| Aim of the exercise |
Transcribe all records exactly.
-- Provided material follows --
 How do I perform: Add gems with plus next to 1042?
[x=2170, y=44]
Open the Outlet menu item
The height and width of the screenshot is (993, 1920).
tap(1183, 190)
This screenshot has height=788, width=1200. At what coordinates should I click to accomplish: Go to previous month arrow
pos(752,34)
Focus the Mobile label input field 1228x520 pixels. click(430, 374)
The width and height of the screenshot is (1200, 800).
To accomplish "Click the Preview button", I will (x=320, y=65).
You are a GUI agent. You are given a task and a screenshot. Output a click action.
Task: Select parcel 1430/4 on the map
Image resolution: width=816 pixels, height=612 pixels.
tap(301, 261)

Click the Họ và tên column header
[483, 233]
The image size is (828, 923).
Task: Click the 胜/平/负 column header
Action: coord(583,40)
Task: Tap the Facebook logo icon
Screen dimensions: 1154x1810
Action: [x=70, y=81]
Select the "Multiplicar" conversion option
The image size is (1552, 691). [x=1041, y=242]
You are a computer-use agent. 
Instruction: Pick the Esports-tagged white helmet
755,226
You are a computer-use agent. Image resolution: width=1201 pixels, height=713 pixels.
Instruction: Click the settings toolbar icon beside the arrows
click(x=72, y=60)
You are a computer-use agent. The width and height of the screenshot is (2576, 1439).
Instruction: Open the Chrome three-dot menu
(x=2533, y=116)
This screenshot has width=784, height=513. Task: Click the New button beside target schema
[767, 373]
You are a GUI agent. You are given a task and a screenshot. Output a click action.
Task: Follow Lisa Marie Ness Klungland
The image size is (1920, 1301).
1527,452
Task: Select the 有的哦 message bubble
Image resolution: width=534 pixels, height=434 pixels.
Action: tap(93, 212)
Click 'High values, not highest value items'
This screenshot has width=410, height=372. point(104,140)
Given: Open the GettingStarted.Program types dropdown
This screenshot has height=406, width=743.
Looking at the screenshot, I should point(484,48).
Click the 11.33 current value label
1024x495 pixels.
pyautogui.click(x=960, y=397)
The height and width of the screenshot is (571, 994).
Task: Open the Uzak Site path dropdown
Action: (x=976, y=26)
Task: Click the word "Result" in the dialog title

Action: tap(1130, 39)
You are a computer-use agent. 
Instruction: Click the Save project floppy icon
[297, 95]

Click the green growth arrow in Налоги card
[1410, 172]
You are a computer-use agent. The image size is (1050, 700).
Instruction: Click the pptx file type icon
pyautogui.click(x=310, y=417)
-- Provided material concluded --
| Reply to the task |
 How do I perform: Add gems with plus next to 1042?
[x=2170, y=44]
Open the Outlet menu item
The height and width of the screenshot is (993, 1920).
tap(1183, 190)
This screenshot has height=788, width=1200. At what coordinates should I click to accomplish: Go to previous month arrow
pos(752,34)
Focus the Mobile label input field 1228x520 pixels. click(430, 374)
The width and height of the screenshot is (1200, 800).
To accomplish "Click the Preview button", I will (x=320, y=65).
You are a GUI agent. You are given a task and a screenshot. Output a click action.
Task: Select parcel 1430/4 on the map
Image resolution: width=816 pixels, height=612 pixels.
tap(301, 261)

Click the Họ và tên column header
[483, 233]
The image size is (828, 923).
Task: Click the 胜/平/负 column header
Action: coord(583,40)
Task: Tap the Facebook logo icon
Screen dimensions: 1154x1810
Action: [x=70, y=81]
Select the "Multiplicar" conversion option
The image size is (1552, 691). [x=1041, y=242]
You are a computer-use agent. 
Instruction: Pick the Esports-tagged white helmet
755,226
You are a computer-use agent. Image resolution: width=1201 pixels, height=713 pixels.
Instruction: Click the settings toolbar icon beside the arrows
click(x=72, y=60)
You are a computer-use agent. The width and height of the screenshot is (2576, 1439).
Instruction: Open the Chrome three-dot menu
(x=2533, y=116)
This screenshot has width=784, height=513. Task: Click the New button beside target schema
[767, 373]
You are a GUI agent. You are given a task and a screenshot. Output a click action.
Task: Follow Lisa Marie Ness Klungland
The image size is (1920, 1301).
1527,452
Task: Select the 有的哦 message bubble
Image resolution: width=534 pixels, height=434 pixels.
Action: tap(93, 212)
Click 'High values, not highest value items'
This screenshot has width=410, height=372. point(104,140)
Given: Open the GettingStarted.Program types dropdown
This screenshot has height=406, width=743.
Looking at the screenshot, I should point(484,48).
Click the 11.33 current value label
1024x495 pixels.
pyautogui.click(x=960, y=397)
The height and width of the screenshot is (571, 994).
Task: Open the Uzak Site path dropdown
Action: (x=976, y=26)
Task: Click the word "Result" in the dialog title

Action: tap(1130, 39)
You are a computer-use agent. 
Instruction: Click the Save project floppy icon
[297, 95]

Click the green growth arrow in Налоги card
[1410, 172]
You are a computer-use agent. The image size is (1050, 700).
Instruction: Click the pptx file type icon
pyautogui.click(x=310, y=417)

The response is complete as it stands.